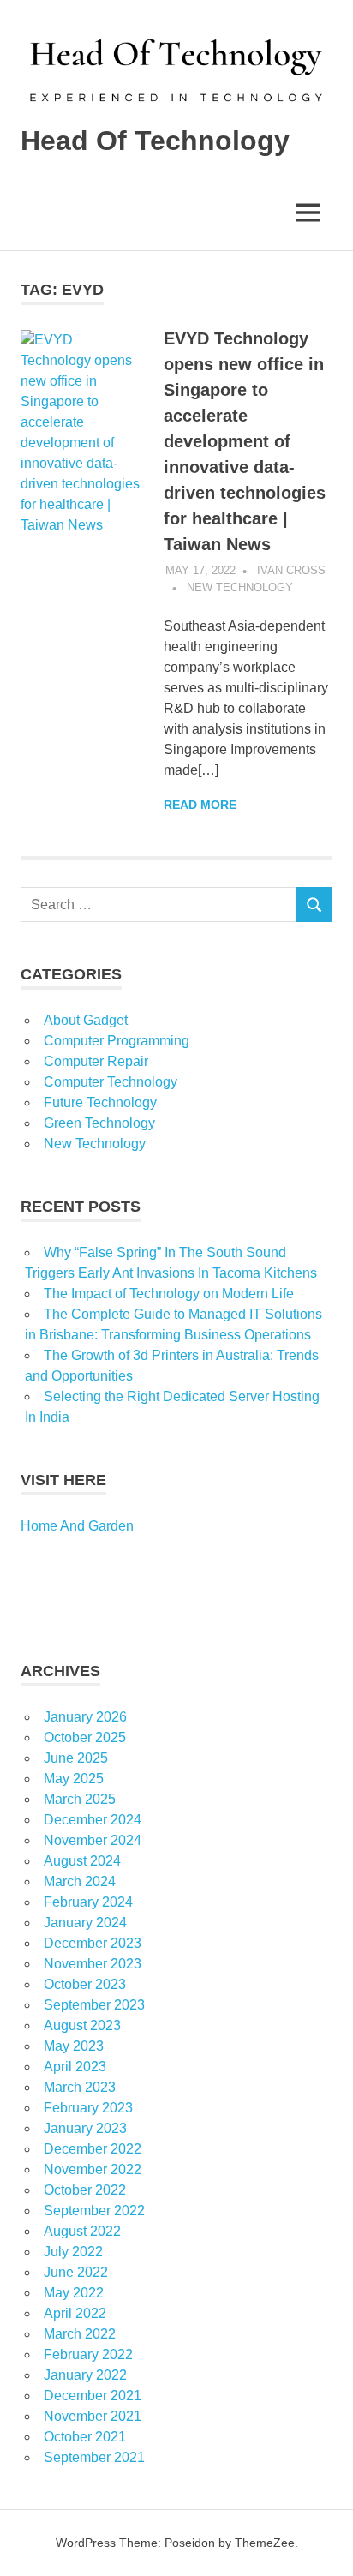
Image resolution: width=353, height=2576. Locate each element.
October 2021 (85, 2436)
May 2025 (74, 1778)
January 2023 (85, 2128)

---

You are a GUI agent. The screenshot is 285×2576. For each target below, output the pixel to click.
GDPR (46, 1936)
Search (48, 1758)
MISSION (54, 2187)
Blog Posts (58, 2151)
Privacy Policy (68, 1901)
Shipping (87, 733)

---

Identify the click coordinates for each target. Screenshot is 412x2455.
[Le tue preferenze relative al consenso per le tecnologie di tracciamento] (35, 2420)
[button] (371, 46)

Exercise: Once you reach the line with "Image resolution: width=353, height=2576." in the data above, copy it and every line after it exactly, up to and including the line with "January 2023 (85, 2128)".

Exercise solution:
Image resolution: width=353, height=2576. Locate each element.
October 2021 (85, 2436)
May 2025 (74, 1778)
January 2023 (85, 2128)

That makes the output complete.